Aku masih tak ingin menjawab. Aku masih menguatkan tekad untuk menjadi Naya yang baru.

"Kau sulit dijangkau dan aku suka," lanjut Rizal sembari menyesap nikotin yang entah sejak kapan ia menyulutnya.

"Kau mandiri, dewasa, dan… manis," katanya menghembuskan napas bersamaan dengan asap dengan bau yang menyeruak memenuhi tenggorokan.

Aku terbatuk tentu saja. Bapak dan kak Danu juga perokok tapi mereka tak sekalipun merokok dengan sengaja meniupkan asapnya tepat dimuka.

Rizal tertawa mengejek, "kau harus terbiasa seperti ini, Nay, jika mau lanjut," katanya dengan senyum miring.

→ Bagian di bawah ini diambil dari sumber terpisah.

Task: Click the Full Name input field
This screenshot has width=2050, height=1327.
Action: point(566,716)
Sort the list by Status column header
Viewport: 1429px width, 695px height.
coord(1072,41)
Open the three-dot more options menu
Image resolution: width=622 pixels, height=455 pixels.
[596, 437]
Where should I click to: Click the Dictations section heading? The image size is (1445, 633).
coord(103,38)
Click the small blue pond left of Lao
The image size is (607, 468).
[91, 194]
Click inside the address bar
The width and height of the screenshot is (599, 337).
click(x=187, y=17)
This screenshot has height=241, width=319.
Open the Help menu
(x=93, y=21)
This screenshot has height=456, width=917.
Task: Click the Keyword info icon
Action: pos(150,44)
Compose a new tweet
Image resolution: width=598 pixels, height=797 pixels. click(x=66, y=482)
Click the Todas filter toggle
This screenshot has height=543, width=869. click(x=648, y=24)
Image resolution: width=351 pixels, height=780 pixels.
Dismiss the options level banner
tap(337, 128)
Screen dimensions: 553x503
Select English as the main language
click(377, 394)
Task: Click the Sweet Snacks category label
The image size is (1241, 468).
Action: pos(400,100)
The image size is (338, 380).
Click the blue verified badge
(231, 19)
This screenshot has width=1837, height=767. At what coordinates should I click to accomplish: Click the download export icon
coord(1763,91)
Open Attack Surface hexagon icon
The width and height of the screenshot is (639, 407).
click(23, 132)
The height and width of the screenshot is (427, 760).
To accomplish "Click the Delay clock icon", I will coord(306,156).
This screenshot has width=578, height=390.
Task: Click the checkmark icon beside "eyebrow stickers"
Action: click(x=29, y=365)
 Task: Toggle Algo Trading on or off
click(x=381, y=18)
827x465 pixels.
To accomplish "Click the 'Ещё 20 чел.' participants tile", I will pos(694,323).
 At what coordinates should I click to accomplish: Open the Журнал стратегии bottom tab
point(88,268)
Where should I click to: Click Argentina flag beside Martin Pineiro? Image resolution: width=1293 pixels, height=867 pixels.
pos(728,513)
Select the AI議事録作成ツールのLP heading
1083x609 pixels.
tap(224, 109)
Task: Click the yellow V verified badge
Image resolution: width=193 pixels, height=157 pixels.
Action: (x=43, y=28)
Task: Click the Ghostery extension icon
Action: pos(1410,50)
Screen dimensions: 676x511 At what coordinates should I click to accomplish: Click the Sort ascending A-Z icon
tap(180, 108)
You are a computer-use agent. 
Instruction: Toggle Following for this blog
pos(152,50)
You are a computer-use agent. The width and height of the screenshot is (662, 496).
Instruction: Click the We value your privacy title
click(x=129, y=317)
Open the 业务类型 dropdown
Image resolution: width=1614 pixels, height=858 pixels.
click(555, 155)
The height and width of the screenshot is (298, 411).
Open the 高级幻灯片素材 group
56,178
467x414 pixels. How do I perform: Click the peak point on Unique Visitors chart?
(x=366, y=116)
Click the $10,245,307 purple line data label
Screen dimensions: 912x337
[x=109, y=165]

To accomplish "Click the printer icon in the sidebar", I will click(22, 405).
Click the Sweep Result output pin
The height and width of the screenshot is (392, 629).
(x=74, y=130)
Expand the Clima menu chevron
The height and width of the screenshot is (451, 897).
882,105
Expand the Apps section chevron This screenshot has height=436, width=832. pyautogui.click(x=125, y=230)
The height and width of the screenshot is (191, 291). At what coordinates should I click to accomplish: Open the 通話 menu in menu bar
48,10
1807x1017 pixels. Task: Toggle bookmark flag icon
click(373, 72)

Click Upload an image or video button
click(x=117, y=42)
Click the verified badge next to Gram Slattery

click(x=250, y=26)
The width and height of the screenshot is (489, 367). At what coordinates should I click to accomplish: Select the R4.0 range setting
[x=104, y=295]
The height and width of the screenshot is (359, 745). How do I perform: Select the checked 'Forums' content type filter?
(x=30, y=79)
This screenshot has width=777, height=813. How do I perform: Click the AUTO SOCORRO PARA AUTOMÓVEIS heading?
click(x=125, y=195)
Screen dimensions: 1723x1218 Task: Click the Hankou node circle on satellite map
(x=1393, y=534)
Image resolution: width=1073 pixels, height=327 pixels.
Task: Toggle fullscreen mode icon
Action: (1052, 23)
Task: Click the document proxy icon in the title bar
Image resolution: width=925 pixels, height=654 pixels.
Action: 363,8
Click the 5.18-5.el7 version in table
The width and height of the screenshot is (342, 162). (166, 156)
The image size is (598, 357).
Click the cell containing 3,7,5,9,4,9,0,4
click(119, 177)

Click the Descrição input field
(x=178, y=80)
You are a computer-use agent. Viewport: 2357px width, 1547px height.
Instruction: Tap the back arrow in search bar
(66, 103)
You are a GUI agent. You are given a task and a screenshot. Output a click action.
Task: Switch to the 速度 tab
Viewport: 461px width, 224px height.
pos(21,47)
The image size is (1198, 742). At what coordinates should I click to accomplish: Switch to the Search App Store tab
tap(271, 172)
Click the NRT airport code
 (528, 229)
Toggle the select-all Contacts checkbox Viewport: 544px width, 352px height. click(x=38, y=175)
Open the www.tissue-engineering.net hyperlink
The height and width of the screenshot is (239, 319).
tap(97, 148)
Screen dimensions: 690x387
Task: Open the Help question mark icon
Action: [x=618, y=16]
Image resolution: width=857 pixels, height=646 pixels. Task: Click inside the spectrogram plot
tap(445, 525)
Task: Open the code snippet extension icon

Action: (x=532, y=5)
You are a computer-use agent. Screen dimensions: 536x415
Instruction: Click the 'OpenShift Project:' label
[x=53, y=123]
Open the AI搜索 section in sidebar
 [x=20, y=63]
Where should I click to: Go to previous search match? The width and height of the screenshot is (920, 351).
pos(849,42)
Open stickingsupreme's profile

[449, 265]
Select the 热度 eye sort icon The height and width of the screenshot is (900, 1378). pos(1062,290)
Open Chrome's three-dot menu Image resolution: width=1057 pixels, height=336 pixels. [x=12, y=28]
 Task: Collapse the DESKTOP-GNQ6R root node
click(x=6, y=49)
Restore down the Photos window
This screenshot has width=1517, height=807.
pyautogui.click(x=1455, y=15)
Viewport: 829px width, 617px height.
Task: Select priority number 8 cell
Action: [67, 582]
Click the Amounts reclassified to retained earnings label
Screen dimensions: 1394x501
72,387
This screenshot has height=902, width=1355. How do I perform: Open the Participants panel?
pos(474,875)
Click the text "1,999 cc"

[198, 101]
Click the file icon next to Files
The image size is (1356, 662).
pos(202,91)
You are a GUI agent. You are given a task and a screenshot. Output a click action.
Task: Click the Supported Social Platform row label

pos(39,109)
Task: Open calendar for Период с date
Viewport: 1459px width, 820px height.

Khas dengan nada ejekan.

"Aku cinta kamu, Nay, sampai detik ini, jadi aku yang akan dampingi kamu melewati masa-masa penyesuaian ini," kata Rizal lagi.

"Cinta? Oh kata Simbok Cinta itu tai kucing rasa coklat, kau tak jijik?" kataku menahan napas.

"Ya, anggaplah aku terkena virus tai kucing, Nay, buat kamu. Aku yang akan jadi jasa ojek gratis kemana kau pergi nantinya," tawar Rizal.

Aku tersenyum merasa ada yang mendukung lagi kali ini. Berarti ia harus berterima kasih jika nanti ia mendapat penghasilan lebih.

"Kau tak punya ponsel, jadi biar aku yang ngiklan, anggaplah aku manajermu, hahaha…" katanya lagi.

"Kita bagi dua hasilnya?" tanyaku polos.

"Kau bayar pakai cinta kamu aja, Nay," jawabnya dengan mengerling.

Sekonyong-konyong ia memelukku tanpa ijin dan aku tak bisa mundur lagi.